In ganz Tirol gibt es eine Wasserstofftankstelle in Völs (Bezirk Innsbruck-Land). Italiens einzige Wasserstofftankstelle steht in Bozen. Derzeit werden dort vor allem Autos und Busse und nur wenige Lkws betankt. Die Wasserstoffbranche ist in Südtirol dennoch optimistisch. In den kommenden Jahren möchte man weitere Tankstellen in Italien bauen.

Der Geschäftsführer des Wasserstoffzentrums Bozen, Claudio Vitalini, sagt: „Die Zukunft ist wahrscheinlich bunt. Pkws werden sicher mehr mit Strom betrieben.

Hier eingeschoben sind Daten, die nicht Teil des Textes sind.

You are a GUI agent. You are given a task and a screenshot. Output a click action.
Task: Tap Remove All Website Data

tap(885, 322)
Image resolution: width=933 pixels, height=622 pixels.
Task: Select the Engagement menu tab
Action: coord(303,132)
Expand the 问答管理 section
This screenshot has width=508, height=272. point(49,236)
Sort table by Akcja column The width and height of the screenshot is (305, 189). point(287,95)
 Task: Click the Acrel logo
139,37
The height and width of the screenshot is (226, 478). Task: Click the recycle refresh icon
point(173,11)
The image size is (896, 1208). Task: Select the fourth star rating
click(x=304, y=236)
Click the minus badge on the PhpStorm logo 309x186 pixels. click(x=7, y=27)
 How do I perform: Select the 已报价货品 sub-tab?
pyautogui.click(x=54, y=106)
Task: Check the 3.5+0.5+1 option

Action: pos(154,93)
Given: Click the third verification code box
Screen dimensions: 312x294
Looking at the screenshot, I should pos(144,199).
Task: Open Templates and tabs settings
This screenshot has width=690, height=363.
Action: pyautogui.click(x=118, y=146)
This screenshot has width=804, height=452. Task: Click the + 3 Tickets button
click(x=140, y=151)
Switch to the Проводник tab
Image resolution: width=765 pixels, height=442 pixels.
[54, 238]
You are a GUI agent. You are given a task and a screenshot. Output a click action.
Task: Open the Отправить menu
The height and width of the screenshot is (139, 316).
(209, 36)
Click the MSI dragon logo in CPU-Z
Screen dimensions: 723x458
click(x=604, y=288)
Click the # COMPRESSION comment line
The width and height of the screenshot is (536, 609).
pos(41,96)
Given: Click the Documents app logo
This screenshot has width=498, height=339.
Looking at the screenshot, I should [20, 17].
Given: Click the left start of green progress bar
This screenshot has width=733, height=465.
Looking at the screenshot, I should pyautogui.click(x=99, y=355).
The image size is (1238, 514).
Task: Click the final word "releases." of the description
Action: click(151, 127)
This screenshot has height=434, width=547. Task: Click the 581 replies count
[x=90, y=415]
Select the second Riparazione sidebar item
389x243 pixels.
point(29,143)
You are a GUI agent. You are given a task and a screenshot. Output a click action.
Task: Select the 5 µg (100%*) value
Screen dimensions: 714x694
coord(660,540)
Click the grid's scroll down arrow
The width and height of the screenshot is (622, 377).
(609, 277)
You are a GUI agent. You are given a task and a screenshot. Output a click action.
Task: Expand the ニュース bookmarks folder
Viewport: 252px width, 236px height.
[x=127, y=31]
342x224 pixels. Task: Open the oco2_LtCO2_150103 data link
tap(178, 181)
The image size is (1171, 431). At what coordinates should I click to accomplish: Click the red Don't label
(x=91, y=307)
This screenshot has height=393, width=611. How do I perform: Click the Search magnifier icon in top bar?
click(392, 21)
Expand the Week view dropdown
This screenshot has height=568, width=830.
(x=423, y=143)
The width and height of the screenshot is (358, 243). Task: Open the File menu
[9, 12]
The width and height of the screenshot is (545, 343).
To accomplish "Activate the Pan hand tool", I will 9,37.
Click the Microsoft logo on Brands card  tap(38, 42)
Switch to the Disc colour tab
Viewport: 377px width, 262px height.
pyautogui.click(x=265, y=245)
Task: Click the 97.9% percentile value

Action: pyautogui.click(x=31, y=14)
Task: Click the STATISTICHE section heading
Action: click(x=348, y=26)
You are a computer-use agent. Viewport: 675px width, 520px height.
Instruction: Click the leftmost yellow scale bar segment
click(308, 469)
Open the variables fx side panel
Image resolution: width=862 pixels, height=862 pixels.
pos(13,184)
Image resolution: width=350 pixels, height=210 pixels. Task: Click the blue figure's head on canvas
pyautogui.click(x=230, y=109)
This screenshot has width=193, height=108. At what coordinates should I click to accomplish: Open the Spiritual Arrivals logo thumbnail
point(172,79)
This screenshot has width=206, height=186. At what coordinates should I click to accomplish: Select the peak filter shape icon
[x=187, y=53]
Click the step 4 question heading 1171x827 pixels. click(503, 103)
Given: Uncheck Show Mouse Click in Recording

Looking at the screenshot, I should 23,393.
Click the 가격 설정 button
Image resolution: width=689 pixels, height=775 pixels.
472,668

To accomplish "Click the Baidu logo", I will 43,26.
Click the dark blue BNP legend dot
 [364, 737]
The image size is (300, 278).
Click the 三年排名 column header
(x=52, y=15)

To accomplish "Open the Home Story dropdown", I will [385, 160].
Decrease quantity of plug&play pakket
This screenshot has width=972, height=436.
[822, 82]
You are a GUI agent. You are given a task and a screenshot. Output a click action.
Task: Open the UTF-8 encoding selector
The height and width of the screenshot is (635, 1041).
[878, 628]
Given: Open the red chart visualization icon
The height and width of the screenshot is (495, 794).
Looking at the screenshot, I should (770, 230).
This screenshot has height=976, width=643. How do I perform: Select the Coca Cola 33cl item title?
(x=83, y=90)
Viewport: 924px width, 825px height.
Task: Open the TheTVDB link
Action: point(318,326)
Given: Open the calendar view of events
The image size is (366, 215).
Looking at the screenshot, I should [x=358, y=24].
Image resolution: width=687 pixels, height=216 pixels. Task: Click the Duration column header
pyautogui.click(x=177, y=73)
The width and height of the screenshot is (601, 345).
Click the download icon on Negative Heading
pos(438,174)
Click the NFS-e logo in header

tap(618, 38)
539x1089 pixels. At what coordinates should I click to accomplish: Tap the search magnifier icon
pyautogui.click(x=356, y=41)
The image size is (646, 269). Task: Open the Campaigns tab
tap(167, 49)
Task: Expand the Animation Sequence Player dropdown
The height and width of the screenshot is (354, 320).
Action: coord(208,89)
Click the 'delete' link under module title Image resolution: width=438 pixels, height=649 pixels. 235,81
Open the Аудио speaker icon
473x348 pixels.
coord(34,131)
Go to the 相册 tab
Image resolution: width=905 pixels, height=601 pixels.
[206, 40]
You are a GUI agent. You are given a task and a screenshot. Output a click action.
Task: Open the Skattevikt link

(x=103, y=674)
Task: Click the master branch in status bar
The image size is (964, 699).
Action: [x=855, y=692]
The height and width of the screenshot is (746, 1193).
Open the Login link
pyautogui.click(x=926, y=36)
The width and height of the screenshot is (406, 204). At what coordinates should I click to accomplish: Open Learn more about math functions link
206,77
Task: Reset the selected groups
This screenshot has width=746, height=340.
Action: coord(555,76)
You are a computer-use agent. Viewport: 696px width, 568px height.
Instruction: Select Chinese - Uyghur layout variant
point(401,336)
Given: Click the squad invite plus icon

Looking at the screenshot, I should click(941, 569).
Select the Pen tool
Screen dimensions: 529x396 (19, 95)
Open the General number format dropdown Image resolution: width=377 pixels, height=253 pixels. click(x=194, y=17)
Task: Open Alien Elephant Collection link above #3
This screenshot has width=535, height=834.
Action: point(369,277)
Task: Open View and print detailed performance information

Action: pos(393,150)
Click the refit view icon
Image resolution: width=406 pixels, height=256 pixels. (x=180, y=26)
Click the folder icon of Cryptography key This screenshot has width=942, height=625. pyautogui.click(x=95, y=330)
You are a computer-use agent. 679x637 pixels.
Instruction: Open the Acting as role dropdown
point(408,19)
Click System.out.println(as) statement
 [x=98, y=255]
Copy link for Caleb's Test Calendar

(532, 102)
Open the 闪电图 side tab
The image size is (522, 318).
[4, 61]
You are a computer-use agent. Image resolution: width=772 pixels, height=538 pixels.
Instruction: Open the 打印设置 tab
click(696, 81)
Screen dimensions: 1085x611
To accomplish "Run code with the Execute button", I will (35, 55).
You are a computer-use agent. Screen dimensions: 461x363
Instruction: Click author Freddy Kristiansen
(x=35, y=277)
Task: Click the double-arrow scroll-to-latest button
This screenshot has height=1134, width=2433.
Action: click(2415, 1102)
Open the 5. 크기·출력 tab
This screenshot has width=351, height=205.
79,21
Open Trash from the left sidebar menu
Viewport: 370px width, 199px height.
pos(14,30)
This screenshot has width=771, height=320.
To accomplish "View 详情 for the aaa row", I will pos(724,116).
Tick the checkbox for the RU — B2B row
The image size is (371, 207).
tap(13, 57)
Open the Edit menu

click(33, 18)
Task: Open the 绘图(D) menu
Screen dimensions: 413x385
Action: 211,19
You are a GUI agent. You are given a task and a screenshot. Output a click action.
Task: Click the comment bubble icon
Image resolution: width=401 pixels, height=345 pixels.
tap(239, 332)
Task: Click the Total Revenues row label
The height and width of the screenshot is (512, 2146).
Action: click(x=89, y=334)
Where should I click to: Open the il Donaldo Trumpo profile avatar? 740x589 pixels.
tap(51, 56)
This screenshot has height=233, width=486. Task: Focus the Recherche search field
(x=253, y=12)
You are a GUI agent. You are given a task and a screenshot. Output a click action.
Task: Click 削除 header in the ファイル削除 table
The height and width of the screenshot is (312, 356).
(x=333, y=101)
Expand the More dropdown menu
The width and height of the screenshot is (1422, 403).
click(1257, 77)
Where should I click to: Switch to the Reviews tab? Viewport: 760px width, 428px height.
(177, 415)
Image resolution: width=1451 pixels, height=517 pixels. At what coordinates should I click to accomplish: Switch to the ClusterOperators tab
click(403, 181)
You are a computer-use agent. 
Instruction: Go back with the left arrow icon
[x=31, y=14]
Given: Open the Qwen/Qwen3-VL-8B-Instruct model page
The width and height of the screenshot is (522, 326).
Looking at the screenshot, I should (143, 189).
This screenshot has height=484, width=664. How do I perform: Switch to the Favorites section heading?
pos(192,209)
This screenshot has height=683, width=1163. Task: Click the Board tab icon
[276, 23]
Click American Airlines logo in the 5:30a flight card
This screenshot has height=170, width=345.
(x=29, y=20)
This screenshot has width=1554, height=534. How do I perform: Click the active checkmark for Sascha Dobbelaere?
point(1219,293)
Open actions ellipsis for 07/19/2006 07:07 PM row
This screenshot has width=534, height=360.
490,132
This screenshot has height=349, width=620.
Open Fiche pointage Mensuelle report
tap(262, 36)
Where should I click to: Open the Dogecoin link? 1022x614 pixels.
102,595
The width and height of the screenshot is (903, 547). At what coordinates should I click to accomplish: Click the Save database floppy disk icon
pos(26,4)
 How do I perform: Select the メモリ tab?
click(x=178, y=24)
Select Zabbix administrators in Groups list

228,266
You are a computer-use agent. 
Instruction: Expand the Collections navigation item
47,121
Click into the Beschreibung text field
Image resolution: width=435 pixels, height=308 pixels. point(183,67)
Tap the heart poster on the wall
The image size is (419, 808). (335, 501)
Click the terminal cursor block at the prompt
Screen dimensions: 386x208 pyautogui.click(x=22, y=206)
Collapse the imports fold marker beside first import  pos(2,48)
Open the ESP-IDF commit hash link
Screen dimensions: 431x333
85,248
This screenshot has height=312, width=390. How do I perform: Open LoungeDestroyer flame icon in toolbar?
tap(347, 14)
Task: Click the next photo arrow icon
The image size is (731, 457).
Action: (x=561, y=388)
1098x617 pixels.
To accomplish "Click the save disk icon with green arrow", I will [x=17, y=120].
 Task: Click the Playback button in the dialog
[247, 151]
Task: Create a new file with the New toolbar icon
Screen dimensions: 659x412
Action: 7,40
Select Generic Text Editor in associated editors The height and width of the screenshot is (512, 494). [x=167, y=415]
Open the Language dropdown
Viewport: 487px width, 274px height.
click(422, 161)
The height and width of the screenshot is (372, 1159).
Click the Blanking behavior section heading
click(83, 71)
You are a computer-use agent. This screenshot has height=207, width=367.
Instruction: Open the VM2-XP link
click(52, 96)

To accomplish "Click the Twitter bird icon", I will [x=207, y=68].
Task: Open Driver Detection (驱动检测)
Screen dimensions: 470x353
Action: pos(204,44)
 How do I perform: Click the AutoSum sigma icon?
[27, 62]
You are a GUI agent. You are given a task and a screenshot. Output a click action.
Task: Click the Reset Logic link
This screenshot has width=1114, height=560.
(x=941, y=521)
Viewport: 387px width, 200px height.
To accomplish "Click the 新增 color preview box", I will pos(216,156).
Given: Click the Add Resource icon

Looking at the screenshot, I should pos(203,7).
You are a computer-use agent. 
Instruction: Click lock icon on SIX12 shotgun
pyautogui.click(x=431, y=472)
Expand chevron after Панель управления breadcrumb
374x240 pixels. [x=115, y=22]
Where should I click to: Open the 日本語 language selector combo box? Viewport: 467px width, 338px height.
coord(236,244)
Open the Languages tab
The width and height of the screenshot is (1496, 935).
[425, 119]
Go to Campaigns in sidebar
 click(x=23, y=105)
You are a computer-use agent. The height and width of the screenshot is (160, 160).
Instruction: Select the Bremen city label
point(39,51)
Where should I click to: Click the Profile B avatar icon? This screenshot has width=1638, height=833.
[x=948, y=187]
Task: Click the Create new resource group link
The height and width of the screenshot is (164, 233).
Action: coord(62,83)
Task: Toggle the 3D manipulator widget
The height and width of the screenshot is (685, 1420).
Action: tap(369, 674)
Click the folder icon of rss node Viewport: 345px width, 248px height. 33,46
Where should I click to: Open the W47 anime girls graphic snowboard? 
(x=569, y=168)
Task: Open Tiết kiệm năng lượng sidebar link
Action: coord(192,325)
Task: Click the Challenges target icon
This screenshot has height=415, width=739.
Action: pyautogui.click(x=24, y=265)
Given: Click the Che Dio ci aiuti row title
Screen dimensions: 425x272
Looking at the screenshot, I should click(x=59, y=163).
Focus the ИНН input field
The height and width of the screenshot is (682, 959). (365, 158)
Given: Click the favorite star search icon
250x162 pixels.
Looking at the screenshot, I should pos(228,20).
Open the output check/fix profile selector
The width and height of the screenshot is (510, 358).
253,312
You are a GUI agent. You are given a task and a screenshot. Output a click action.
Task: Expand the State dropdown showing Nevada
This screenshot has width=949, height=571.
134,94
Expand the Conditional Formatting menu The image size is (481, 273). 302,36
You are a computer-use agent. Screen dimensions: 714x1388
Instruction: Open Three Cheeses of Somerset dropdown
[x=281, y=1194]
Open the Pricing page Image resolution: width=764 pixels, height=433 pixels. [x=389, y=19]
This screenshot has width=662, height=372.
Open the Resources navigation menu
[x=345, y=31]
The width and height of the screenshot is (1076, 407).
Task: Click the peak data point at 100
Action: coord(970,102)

Bei schwereren Fahrzeugen wie Bussen, Schwer-Lkws oder Schiffen – da ist Wasserstoff am meisten gefragt.“ Manche Hersteller, etwa der bayrische Lkw-Bauer MAN, glauben mittlerweile eher an die Zukunft des Elektroantriebs als an die von Wasserstoff.

Oberleitungen auf Autobahnen

Eine Alternative zu Sprit aber auch zu Wasserstoff könnten Oberleitungen für Lkws auf Autobahnen sein. Auf Versuchsstrecken in Deutschland wird diese Technologie bereits getestet. „Alle Techniker, mit denen man spricht, sehen das als eine sehr gute, gangbare, billige Lösung an. Hochgeschwindigkeit und Oberleitung ist im Zugverkehr normal“, so Wolfgang Streicher.

Oberleitungen für Lkw auf einer Autobahn in Deutschland
RTBF
In Deutschland wurden auf ersten Versuchsstrecken auf Autobahnen Oberleitungen errichtet

Transitproblem nicht gelöst

Am Beispiel der Brennerroute sei allerdings eher die Frage, ob man nicht besser den Verkehr auf die Schiene verlagere, anstatt sich mühsam zu überlegen, wie man die Autobahn elektrifizieren kann, gibt Verkehrsplaner Brandl zu bedenken. Oberleitungen gebe es bei der Bahnstrecke bereits. Doch bei der Verlagerung auf die Schiene gibt es noch viel Aufholbedarf – mehr dazu: Brennerkorridor: Zu viele Hindernisse. Der Verkehr auf der Schiene sei etwa noch zu wenig planbar.

Egal auf welche Technologie umgestiegen wird, den Verkehr wird sie nicht reduzieren, aber er kann dadurch nachhaltiger werden. Trotzdem gelte es zuerst den Verkehr zu verringern und zu verlagern, sagen die Fachleute. Das sei am umweltfreundlichsten.